▸ **Text section**
*** Begin section ***
Recently, presidential candidate Hillary Clinton came under scrutiny when she appeared to collapse after attending a 9/11 memorial service.
Hillary’s camp soon announced that she was suffering from a bout of pneumonia and would make a quick recovery and be back on the campaign trail. The truth of it is, according to her doctor, Clinton had been fighting this infection for a brief period of time.
And it’s no wonder Clinton got sick. According to Catherine Forest, a clinical researcher at Stanford medicine, pneumonia is community acquired, meaning you can catch it from simply being out in the world among other people.
Forest says, “You’re more likely to get it if you’re not getting enough sleep. Or because of heat, or physical exertion, or stress. Or being on airplanes a lot, since that means being in closer proximity to people who might already be infected.”
Which means that campaigning for president is the perfect recipe for catching the virus.
Couple that with the fact that Clinton is four times more likely to contract the disease because she is over 65 and the fact that she has had no recovery time due to her schedule, and it is no wonder she felt weak at the 9/11 memorial.
*** End section ***
▸ **Assigned task**
Extend the article above on Hillary Clinton's bout of pneumonia by writing what comes after its final sentence.

▸ **Recorded data**
*** Begin section ***
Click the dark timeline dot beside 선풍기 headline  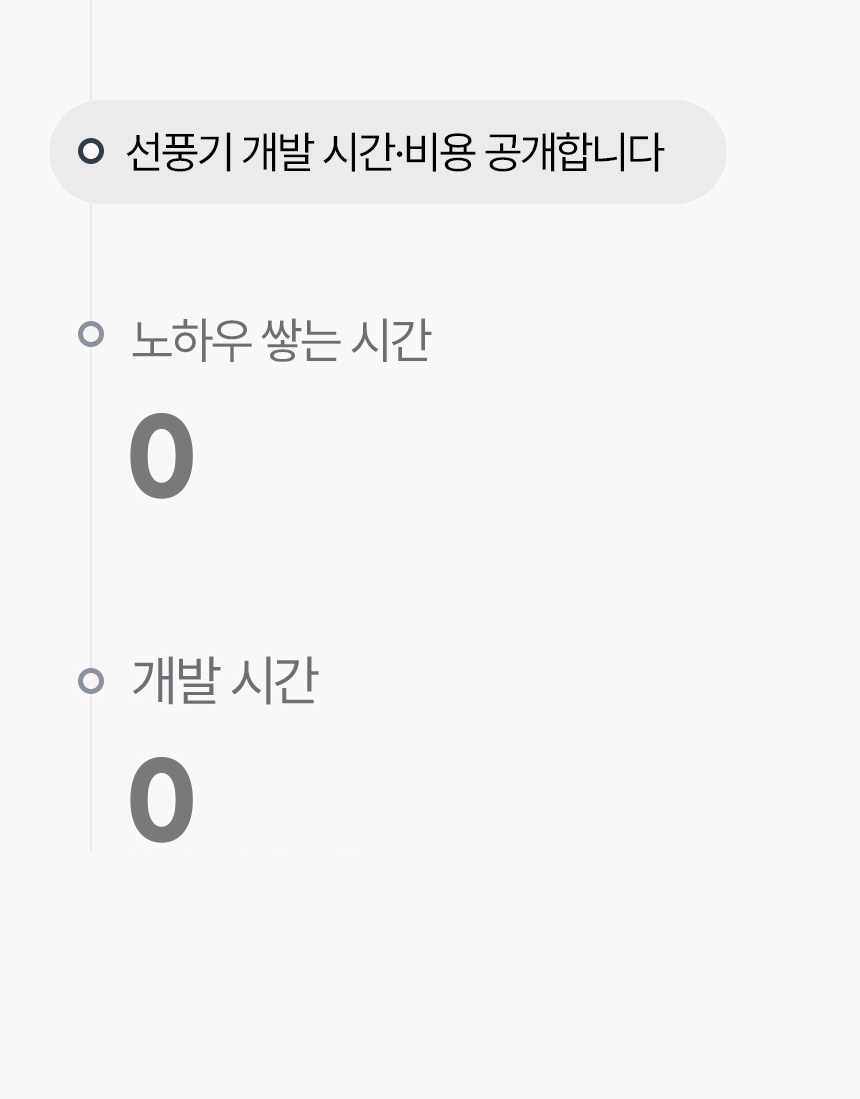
*** End section ***
▸ **Written response**
The entire episode with the illness has become a political spectacle with people now saying Clinton is not fit to be president over her health, despite the assurance of many doctors to the contrary.
We as a country have a disease.
During heated elections, we tend to make the nonpolitical, political. We are prone to taking the mundane everyday occurrences in a candidate’s life and analyzing them under the most ultimate public scrutiny.
And Clinton is not the only one who has had the nonpolitical turned political.
Republican candidate Donald Trump has also faced criticism of his body shape and weight, his hair, and his “orange” skin. People turn them into political reasons for why they are not voting for Trump.
It is high time that we in America start looking at the real issues that the candidates support, the ones they denounce and base our decisions on who we feel most represents the beliefs we hold dear.